All around the water tank, waiting for a train
A thousand miles away from home, sleeping in the rain
I walked up to a brakeman just to give him a line of talk
He said "If you got money, boy, I'll see that you don't walk
I haven't got a nickel, not a penny can I show
"Get off, get off, you railroad bum" and slammed the boxcar door
He put me off in Texas, a state I dearly love
The wide open spaces all around me, the moon and the stars up above
Nobody seems to want me, or lend me a helping hand
I'm on my way from Frisco, going back to Dixieland
My pocket book is empty and my heart is full of pain
I'm a thousand miles away from home just waiting for a train.

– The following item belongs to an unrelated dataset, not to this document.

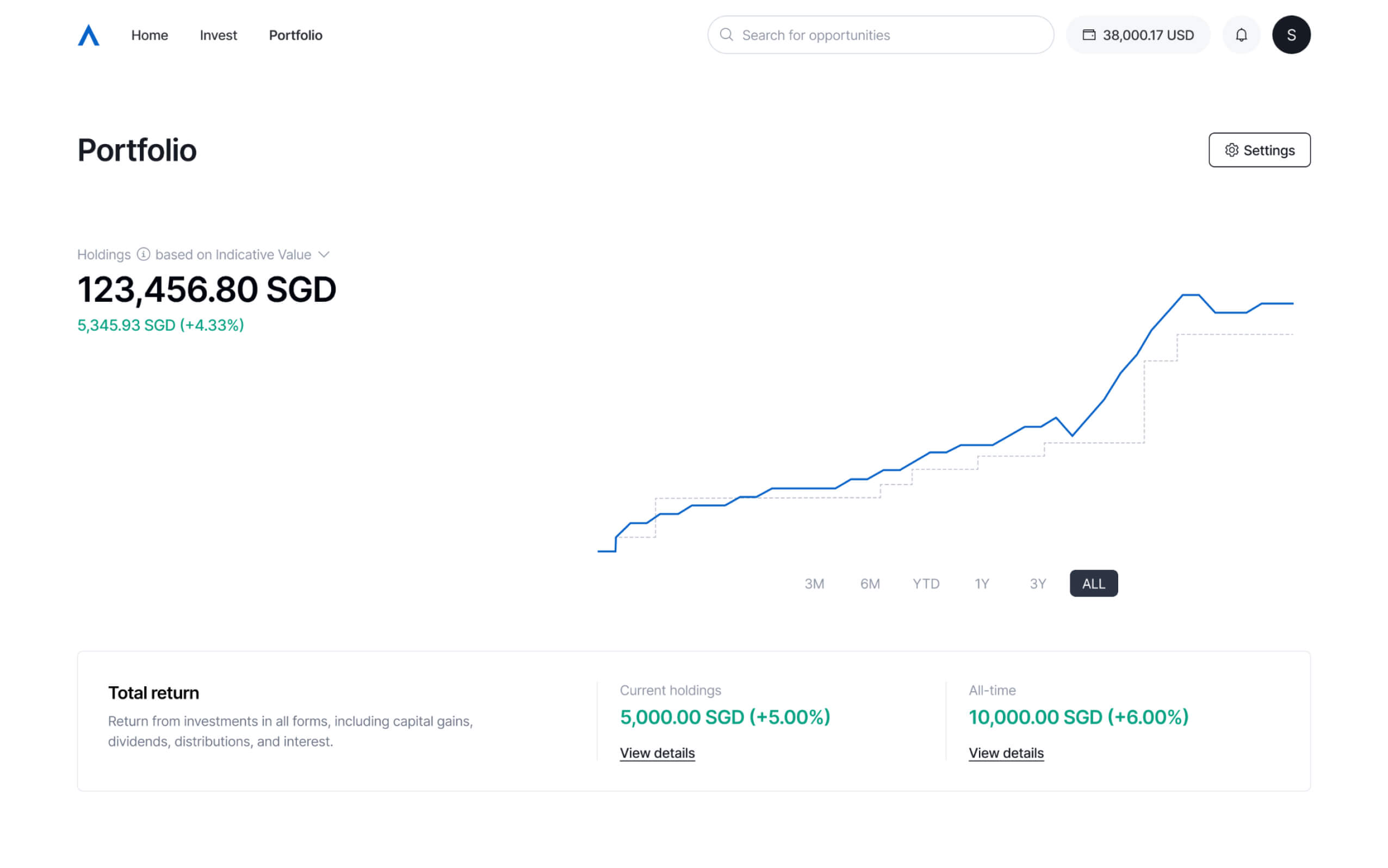Open View details under Current holdings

Jimmy Rodgers, "Waiting for a Train".
Rather, in looking at it more fully, the typical Army hurry up and wait seems to have been at work. The Guard was supposed to entrain on September 26, but the cars didn't show up or didn't in adequate numbers. It appears, also, that the Colorado National Guard was entraining at the same time, and that may have played a role in this. Be that as it may, I now think the September 26 date that I have used, and others do use, in in error.

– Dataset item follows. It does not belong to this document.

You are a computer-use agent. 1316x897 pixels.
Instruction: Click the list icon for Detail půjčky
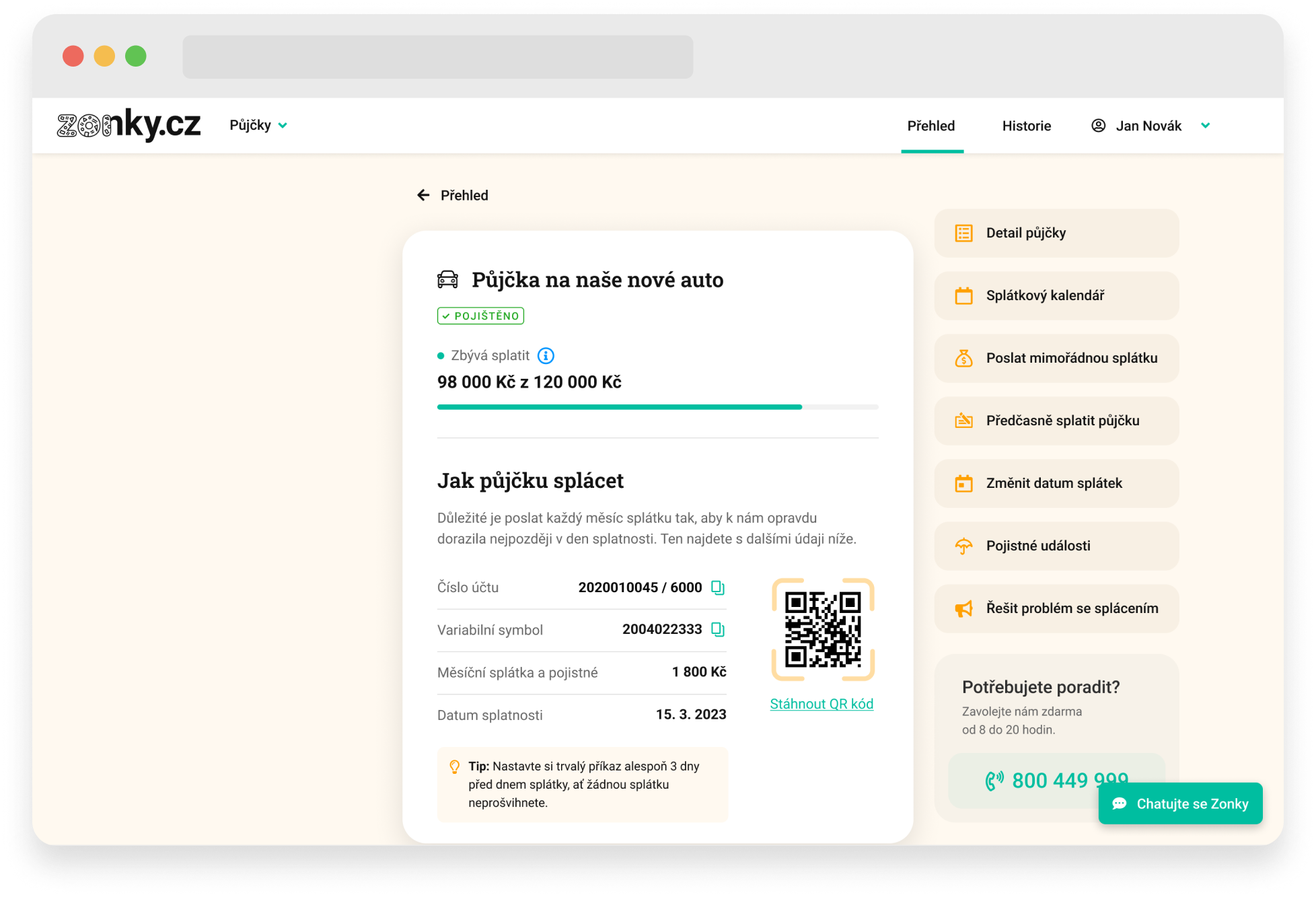(963, 234)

What seems to have happened is that most of the Guardsmen entrained on the night of September 27, late.
But where were they going?
That will play out here as well, but original reports in these papers said they were going to San Antonio. Then it was reported that nobody knew where they were going.
Well, they went to Deming New Mexico, which isn't far from where this all started off, in Columbus.
Rodgers didn't record Waiting For A Train until 1928, and he wasn't recording in 1916. Too bad, this would have been a popular song with those troops.